Schuster will mit den Parkschützern sprechen

„Spätestens wenn der Einsatz für die Baumschutzarbeiten beginnt, müssen die Zeltdorfbewohner den Bereich verlassen“, sagte Keilbach. Am liebsten sei es der Polizei, wenn „dann niemand mehr da ist“, sonst müsste man das Dorf räumen. Der Weg dafür ist frei, nachdem das Verwaltungsgericht Stuttgart am Mittwoch drei Eilanträge abgelehnt und eine Räumung für rechtmäßig erklärt hat. OB Wolfgang Schuster will dabei seinen Teil zu einer friedlichen Lösung beitragen: „Wir werden versuchen, vor Beginn der Arbeiten noch einmal das Gespräch mit den Bewohner der Zeltstadt zu suchen, und sie bitten, das Gelände freiwillig zu räumen“, so Schuster.

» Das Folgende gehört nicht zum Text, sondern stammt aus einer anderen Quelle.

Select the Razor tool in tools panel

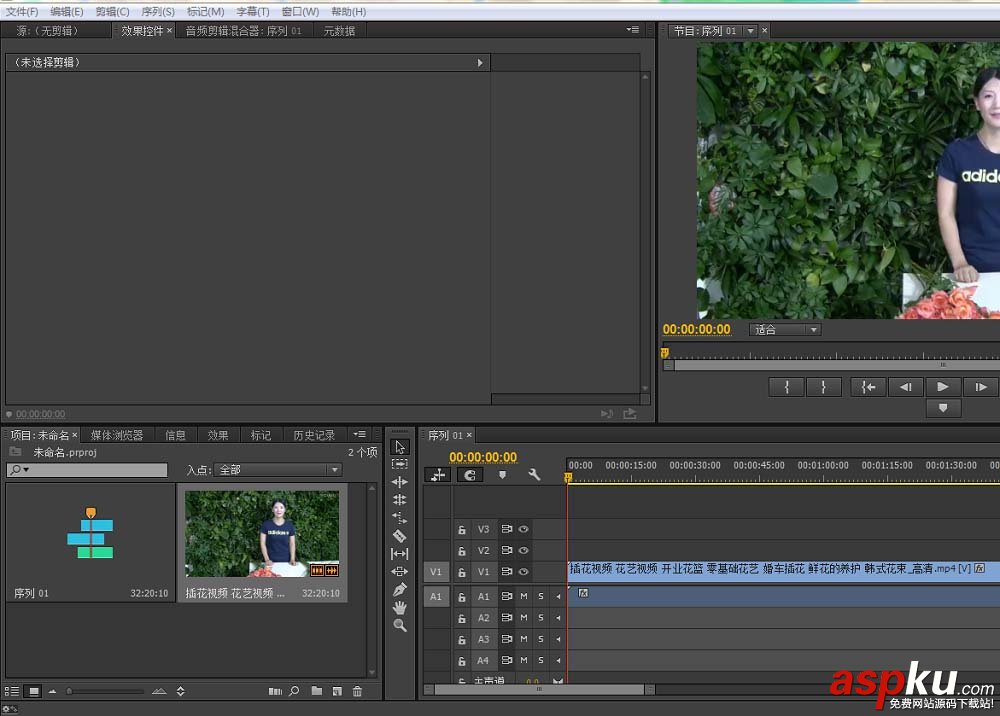tap(399, 536)
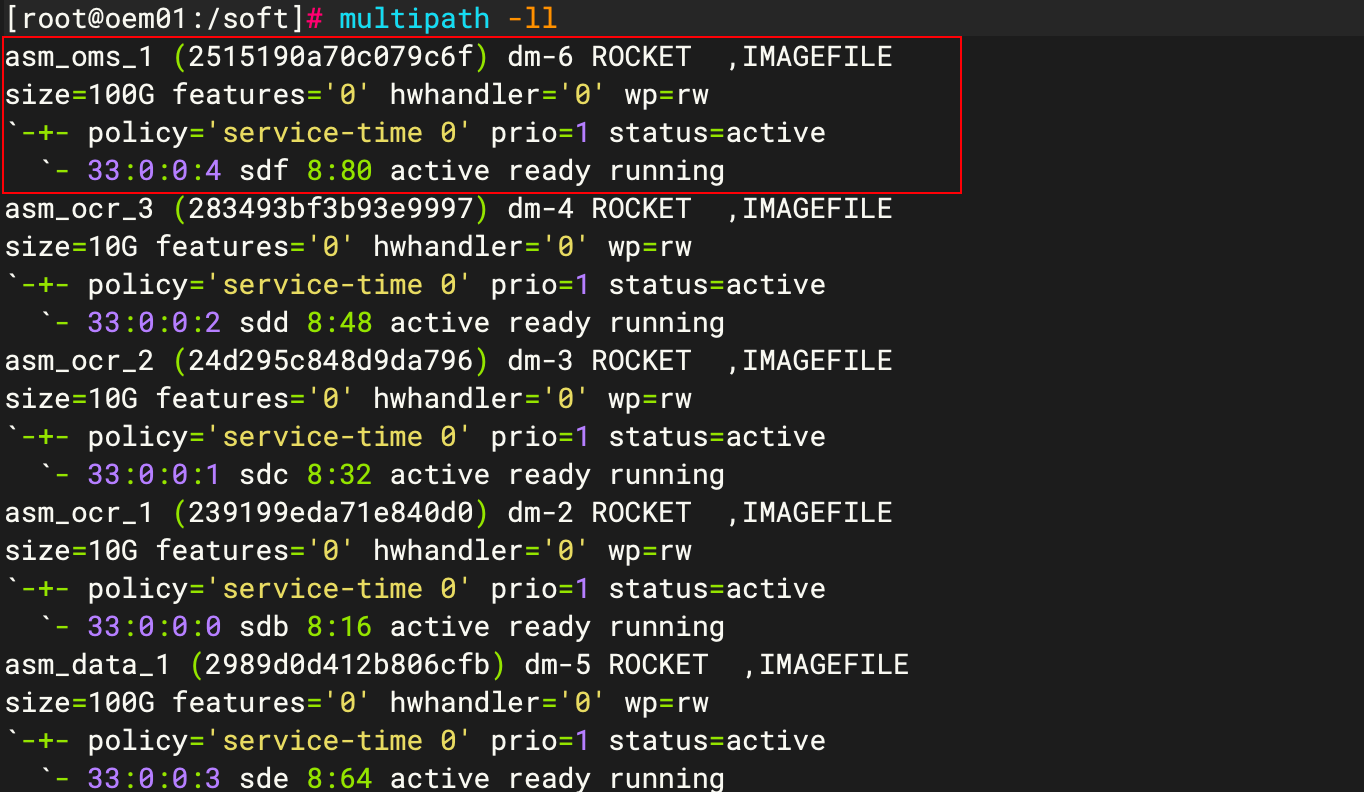Select the asm_ocr_2 device name
Viewport: 1364px width, 792px height.
click(x=80, y=361)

Bei der anschließenden Rodung des Baufelds werden 68 der 176 Bäume versetzt, die übrigen teils alten Platanen und Rosskastanien müssen gefällt werden. Wird die Bahn nicht rechtzeitig damit fertig, müssten auch die für Sommer geplanten Tunnelarbeiten ausgesetzt werden – weshalb inzwischen bereits laut über eine Ausnahmegenehmigung nachgedacht wird. Damit könnten auch innerhalb der Vegetationsperiode, die am 1. März beginnt und unter anderem frische Triebe und brütende Vögel schützen soll, Bäume versetzt werden. Zuständige Behörde in diesem Fall wäre erneut das Eisenbahn-Bundesamt.